Skip to content

insights: retroactively update repo names in TimescaleDB

Created by: slimsag

Since we expect insights to be e.g. filtered down by repo name (or a regex over the repo name, like to find insights for a specific org), the DB stores three fields (dbschema):

  • The repo_id, which is the ID of the repo (irregardless of any renames) as known by the main app DB.
  • The repo_name string, which the repo was named at the time the datapoint was recorded. We will use this to regexp search for data points with repo_name matching some regexp. The idea is that there would be a background worker which goes through the DB and asks the main app DB (via RepoStore.GetByID()) what the current name of the repo_id is and updates this field retroactively, thus it is possible to query based on the current name of the repo (generally speaking.)
  • The original_repo_name string, which is exactly the same as repo_name except that it will not be retroactively updated. This is useful because you might wish to see that e.g. an insight's data changed substantially as part of a major renaming effort that went on.
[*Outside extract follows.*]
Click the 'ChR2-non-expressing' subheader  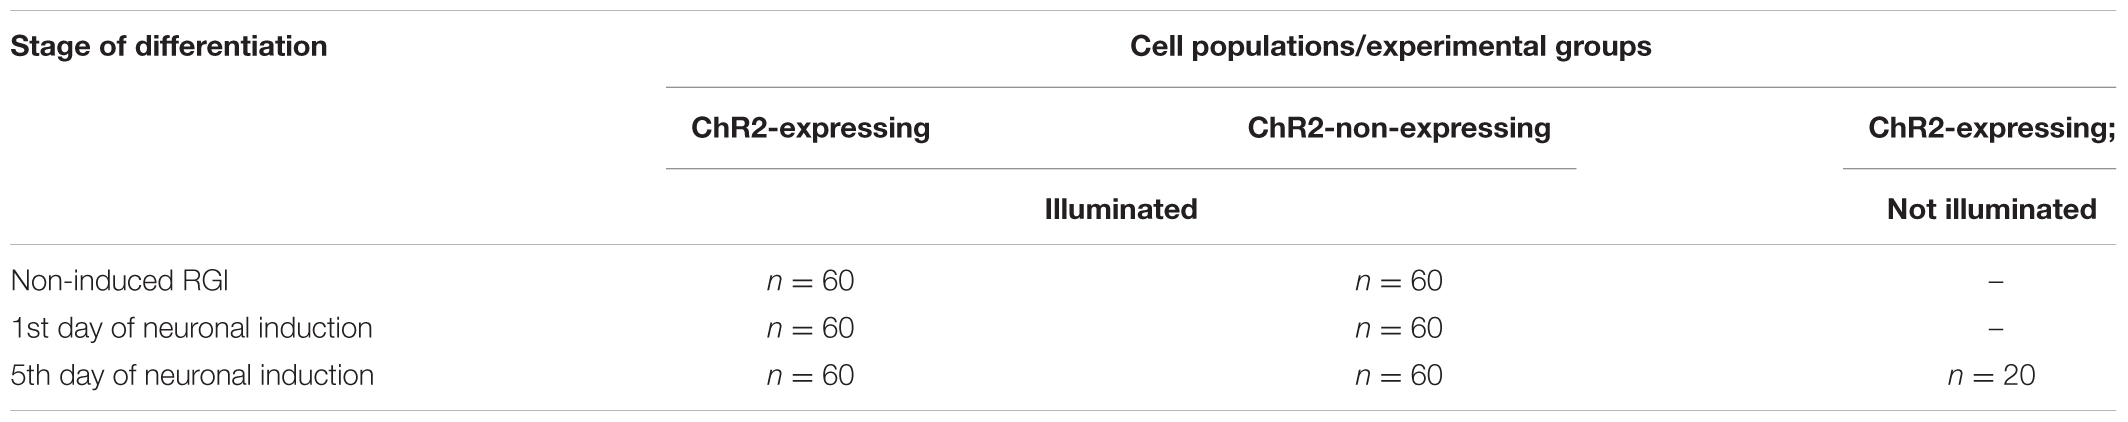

In this case, some data points would show the old repo name and some data points would show the new repo name (because original_repo_name is the name of the repo at the time the data point was recorded)

Everything described above is implemented, and all the fields described above are being recorded - but the background worker which updates repo_name to match the latest-known name for the repo is not:

The idea is that there would be a background worker which goes through the DB and asks the main app DB (via RepoStore.GetByID()) what the current name of the repo_id is and updates this field retroactively, thus it is possible to query based on the current name of the repo (generally speaking.)

We should implement that, or if we don't care about repo renames ditch it and just have a single repo_name field.